Starch (grain and grain products) is a high energy carb. (What does the beef industry use to make cattle fat?) Excess energy from starch is converted to fat.

R2 said:
Also, when I ate low fat diets, I was so hungry that I craved carbs late in the day.

Starch carbs play havoc with the insulin system...after eating them your insulin system tells your body, you are full. A short time later, your insulin system tell your body, you are hungry...AGAIN! This fluctuation is not good for the system...diabetes. The anti-meats say that animal fats stay in the digestive track too long and is bad. The fact is, that's a good thing...fats are slow to break down which causes your insulin system to tell your body you are full! :D

R2 said:
Since then, I eat 3 meals a day and have buttered toast (not exaggerated amounts) for breakfast, 1% o 2% milk products versus non-fat, and red meat a few times a week.

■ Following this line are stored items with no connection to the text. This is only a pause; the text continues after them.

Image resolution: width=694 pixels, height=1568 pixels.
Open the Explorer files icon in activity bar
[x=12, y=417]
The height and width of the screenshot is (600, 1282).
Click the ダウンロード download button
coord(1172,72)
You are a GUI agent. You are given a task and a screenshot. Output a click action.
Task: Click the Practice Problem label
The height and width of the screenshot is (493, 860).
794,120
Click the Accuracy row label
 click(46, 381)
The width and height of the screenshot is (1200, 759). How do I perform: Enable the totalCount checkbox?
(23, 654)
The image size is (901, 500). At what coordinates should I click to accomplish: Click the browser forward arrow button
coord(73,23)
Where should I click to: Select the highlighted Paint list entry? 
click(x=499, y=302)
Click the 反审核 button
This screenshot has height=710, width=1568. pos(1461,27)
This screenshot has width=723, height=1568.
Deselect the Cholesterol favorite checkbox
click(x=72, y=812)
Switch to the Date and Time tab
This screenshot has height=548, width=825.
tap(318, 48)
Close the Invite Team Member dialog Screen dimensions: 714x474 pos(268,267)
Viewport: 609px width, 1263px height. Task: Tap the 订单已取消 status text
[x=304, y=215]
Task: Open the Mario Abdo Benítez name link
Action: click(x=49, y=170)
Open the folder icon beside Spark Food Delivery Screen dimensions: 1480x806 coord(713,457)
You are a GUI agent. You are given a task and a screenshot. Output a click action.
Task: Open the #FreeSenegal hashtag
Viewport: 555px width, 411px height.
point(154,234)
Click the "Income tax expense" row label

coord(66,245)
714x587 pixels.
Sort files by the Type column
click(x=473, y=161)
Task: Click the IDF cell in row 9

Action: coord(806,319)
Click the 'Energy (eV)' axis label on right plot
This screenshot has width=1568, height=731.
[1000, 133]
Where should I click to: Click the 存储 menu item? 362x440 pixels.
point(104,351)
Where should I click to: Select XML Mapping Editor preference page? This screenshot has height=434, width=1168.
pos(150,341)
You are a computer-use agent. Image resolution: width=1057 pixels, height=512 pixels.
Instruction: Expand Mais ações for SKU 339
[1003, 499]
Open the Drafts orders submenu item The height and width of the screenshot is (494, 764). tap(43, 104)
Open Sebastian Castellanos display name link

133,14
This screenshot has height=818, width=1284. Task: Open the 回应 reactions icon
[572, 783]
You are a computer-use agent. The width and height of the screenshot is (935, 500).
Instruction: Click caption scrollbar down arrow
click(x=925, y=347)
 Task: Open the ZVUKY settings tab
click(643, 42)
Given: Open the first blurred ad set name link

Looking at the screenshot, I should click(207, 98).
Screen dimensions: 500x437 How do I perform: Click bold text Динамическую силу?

Buttered toast...eat REAL BUTTER and don't feel guilty about eating plenty of it.
Milk...drink REAL(whole) MILK...if you have to have 2%...add water! Percent milks are processed products and no better for you than other processed foods. The most healthy is to drink milk the way it comes out of the cow or as close to that as possible.
Red meat...you need to eat at least 7 times a week...you're the reason we producers are having a hard time! :wink: :D

Eat as close to Nature as possible...meat, fruit, vegetable, nuts and whole grain products.

R2 said:
Even though I do believe the risk of BSE is low and I'm not really worried about it, the juxtaposition of watching my husband die with the Washington Cow and then reading what FDA allows cattle to be fed (as well as GAO and IG reports on feed violations) put me off "regular" beef.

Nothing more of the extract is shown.